One odd example is that calling the Win32 Exit_Process on some Windows
systems can leave open files permanently locked until the next reboot. If
the file is something important (say the body of Text_IO), it can leave your
computer unusable.

A more realistic example is interrupt handlers on Windows 95/98. If you
install a handler on those systems, you had better remove if before the
program exits. Otherwise, the system will crash the next time that interrupt
is triggered.

In both of these cases, the problem can be cleared up by the big red power
switch. But we certainly don't need a subprogram that effectively requires
hitting the power switch afterwards.

Of course, finalization also can be used for security purposes (logging out
of a system) as well as to prevent other problems.

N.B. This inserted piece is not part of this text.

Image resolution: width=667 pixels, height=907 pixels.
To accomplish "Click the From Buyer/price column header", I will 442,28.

The Win32 documentation for Exit_Process suggests that it should not be
called, because it could leave the OS in an inconsistent state. I don't
think we want to make it easier to do things that ought to be avoided in the
first place.

As a vendor, I do not want to be forced, by the inclusion of a poorly
defined "Halt" function (which would be very confusing to our users, as we
already have a safe-ish "Halt" function), to eliminate all finalization from
our run-time, and especially, to be forced to eliminate useful functionality
from the run-time. The Janus/Ada Halt runs all finalization before exists,
similarly to Aborting the environment task. But then there doesn't seem to
be much benefit to having it at all. (We needed it in Ada 83 because you
couldn't abort the environment task - it had no name.)

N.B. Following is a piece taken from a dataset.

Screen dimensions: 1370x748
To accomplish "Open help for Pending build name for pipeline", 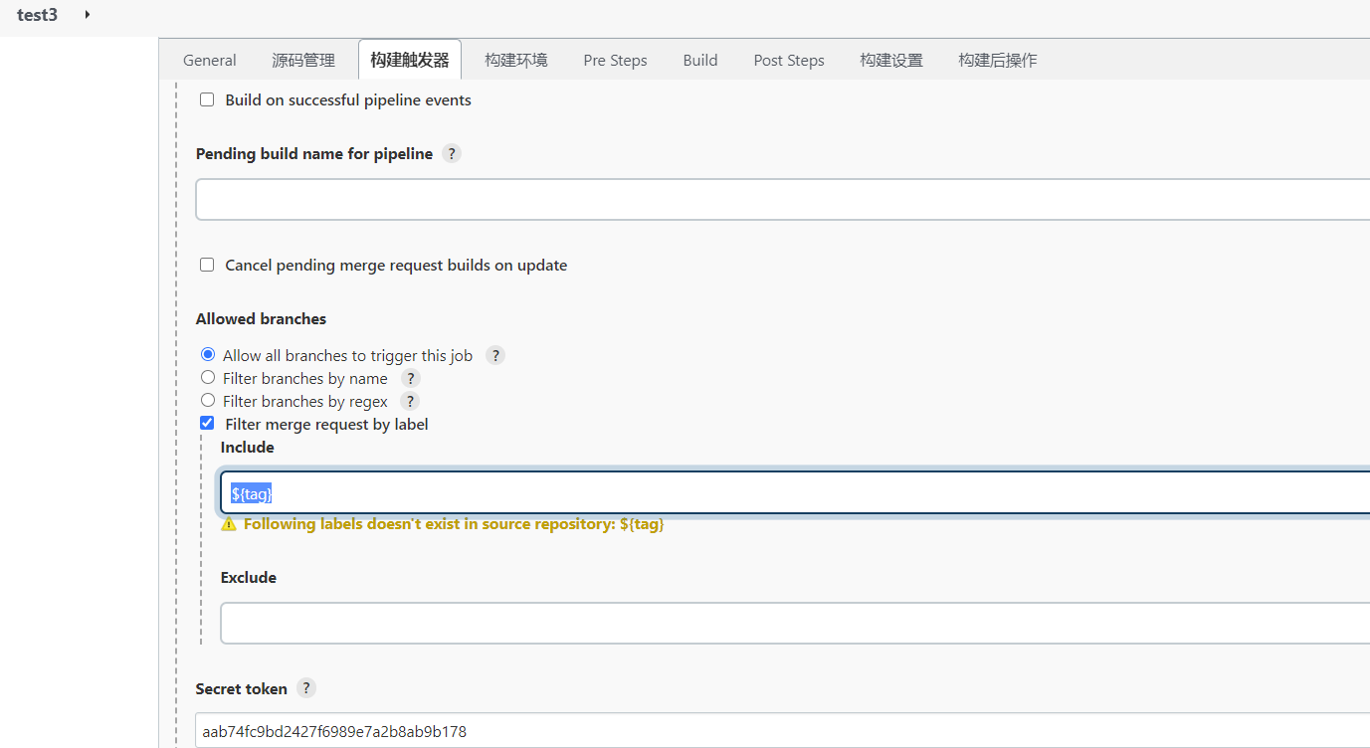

If your program hangs when you abort the environment task, it has a bug.
That bug should be fixed, because it probably can occur on a normal exit as
well. (And if it is a bug in your compiler, you should report it and they
ought to fix it.)

I don't think that we would be willing to take on the liability (for
possible security failures) and increased support costs involved with having
such a function. Especially since it really is only useful on a program
which is already hung -- at which point you need an outside force to do the
killing anyway.

                                 Randy.